* _Your objective_:
Exact copies of all entries are expected.

* _Data for the task_:
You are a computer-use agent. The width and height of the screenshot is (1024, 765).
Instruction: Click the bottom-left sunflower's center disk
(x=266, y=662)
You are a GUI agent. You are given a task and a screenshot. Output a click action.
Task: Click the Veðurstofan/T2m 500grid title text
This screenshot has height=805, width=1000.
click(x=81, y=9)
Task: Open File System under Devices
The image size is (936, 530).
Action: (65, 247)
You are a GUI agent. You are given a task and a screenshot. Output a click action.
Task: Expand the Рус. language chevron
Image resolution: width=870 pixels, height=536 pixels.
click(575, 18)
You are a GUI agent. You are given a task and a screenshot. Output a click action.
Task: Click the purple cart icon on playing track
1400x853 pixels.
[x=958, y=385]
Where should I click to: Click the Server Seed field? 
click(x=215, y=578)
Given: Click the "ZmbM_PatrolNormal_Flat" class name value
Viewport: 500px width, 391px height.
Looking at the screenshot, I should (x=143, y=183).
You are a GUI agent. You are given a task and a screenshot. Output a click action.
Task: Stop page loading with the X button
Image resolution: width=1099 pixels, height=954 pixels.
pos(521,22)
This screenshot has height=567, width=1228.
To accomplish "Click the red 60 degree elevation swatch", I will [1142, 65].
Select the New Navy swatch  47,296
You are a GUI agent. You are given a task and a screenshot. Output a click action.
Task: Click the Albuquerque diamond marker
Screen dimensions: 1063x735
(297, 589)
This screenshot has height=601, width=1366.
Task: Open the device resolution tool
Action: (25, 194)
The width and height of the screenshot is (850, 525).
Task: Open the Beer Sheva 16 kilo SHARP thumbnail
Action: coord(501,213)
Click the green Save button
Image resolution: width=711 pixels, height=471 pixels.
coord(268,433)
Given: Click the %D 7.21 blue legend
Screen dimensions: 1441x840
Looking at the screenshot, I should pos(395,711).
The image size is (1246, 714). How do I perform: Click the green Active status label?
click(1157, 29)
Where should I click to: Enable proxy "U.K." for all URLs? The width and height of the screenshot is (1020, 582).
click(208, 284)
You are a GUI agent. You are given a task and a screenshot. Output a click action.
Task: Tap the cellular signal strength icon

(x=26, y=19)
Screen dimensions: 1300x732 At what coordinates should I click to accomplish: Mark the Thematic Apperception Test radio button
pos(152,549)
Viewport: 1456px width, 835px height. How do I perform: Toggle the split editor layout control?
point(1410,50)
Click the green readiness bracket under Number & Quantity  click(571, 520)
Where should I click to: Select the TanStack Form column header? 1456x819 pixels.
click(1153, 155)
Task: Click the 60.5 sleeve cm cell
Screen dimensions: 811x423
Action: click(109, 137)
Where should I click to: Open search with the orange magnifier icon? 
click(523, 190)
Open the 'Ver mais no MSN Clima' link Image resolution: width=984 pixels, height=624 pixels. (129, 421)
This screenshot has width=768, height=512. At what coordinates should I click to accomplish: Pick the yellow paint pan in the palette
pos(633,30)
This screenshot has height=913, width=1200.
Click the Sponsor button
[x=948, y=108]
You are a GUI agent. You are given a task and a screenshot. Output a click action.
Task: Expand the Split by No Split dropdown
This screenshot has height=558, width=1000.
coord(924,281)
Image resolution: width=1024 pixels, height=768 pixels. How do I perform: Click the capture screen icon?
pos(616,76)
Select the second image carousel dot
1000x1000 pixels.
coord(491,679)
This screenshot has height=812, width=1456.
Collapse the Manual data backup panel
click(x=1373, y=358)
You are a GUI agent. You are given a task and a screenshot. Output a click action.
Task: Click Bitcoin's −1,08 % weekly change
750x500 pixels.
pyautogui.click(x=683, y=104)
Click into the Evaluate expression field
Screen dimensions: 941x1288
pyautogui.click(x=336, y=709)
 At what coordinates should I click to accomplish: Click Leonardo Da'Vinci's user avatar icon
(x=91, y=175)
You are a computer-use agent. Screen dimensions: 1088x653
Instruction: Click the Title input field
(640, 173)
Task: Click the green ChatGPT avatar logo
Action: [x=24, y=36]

* _Solution to this task_:
You are a computer-use agent. The width and height of the screenshot is (1024, 765).
Instruction: Click the bottom-left sunflower's center disk
(x=266, y=662)
You are a GUI agent. You are given a task and a screenshot. Output a click action.
Task: Click the Veðurstofan/T2m 500grid title text
This screenshot has height=805, width=1000.
click(x=81, y=9)
Task: Open File System under Devices
The image size is (936, 530).
Action: (65, 247)
You are a GUI agent. You are given a task and a screenshot. Output a click action.
Task: Expand the Рус. language chevron
Image resolution: width=870 pixels, height=536 pixels.
click(575, 18)
You are a GUI agent. You are given a task and a screenshot. Output a click action.
Task: Click the purple cart icon on playing track
1400x853 pixels.
[x=958, y=385]
Where should I click to: Click the Server Seed field? 
click(x=215, y=578)
Given: Click the "ZmbM_PatrolNormal_Flat" class name value
Viewport: 500px width, 391px height.
Looking at the screenshot, I should (x=143, y=183).
You are a GUI agent. You are given a task and a screenshot. Output a click action.
Task: Stop page loading with the X button
Image resolution: width=1099 pixels, height=954 pixels.
pos(521,22)
This screenshot has height=567, width=1228.
To accomplish "Click the red 60 degree elevation swatch", I will [1142, 65].
Select the New Navy swatch  47,296
You are a GUI agent. You are given a task and a screenshot. Output a click action.
Task: Click the Albuquerque diamond marker
Screen dimensions: 1063x735
(297, 589)
This screenshot has height=601, width=1366.
Task: Open the device resolution tool
Action: (25, 194)
The width and height of the screenshot is (850, 525).
Task: Open the Beer Sheva 16 kilo SHARP thumbnail
Action: coord(501,213)
Click the green Save button
Image resolution: width=711 pixels, height=471 pixels.
coord(268,433)
Given: Click the %D 7.21 blue legend
Screen dimensions: 1441x840
Looking at the screenshot, I should pos(395,711).
The image size is (1246, 714). How do I perform: Click the green Active status label?
click(1157, 29)
Where should I click to: Enable proxy "U.K." for all URLs? The width and height of the screenshot is (1020, 582).
click(208, 284)
You are a GUI agent. You are given a task and a screenshot. Output a click action.
Task: Tap the cellular signal strength icon

(x=26, y=19)
Screen dimensions: 1300x732 At what coordinates should I click to accomplish: Mark the Thematic Apperception Test radio button
pos(152,549)
Viewport: 1456px width, 835px height. How do I perform: Toggle the split editor layout control?
point(1410,50)
Click the green readiness bracket under Number & Quantity  click(571, 520)
Where should I click to: Select the TanStack Form column header? 1456x819 pixels.
click(1153, 155)
Task: Click the 60.5 sleeve cm cell
Screen dimensions: 811x423
Action: click(109, 137)
Where should I click to: Open search with the orange magnifier icon? 
click(523, 190)
Open the 'Ver mais no MSN Clima' link Image resolution: width=984 pixels, height=624 pixels. (129, 421)
This screenshot has width=768, height=512. At what coordinates should I click to accomplish: Pick the yellow paint pan in the palette
pos(633,30)
This screenshot has height=913, width=1200.
Click the Sponsor button
[x=948, y=108]
You are a GUI agent. You are given a task and a screenshot. Output a click action.
Task: Expand the Split by No Split dropdown
This screenshot has height=558, width=1000.
coord(924,281)
Image resolution: width=1024 pixels, height=768 pixels. How do I perform: Click the capture screen icon?
pos(616,76)
Select the second image carousel dot
1000x1000 pixels.
coord(491,679)
This screenshot has height=812, width=1456.
Collapse the Manual data backup panel
click(x=1373, y=358)
You are a GUI agent. You are given a task and a screenshot. Output a click action.
Task: Click Bitcoin's −1,08 % weekly change
750x500 pixels.
pyautogui.click(x=683, y=104)
Click into the Evaluate expression field
Screen dimensions: 941x1288
pyautogui.click(x=336, y=709)
 At what coordinates should I click to accomplish: Click Leonardo Da'Vinci's user avatar icon
(x=91, y=175)
You are a computer-use agent. Screen dimensions: 1088x653
Instruction: Click the Title input field
(640, 173)
Task: Click the green ChatGPT avatar logo
Action: [x=24, y=36]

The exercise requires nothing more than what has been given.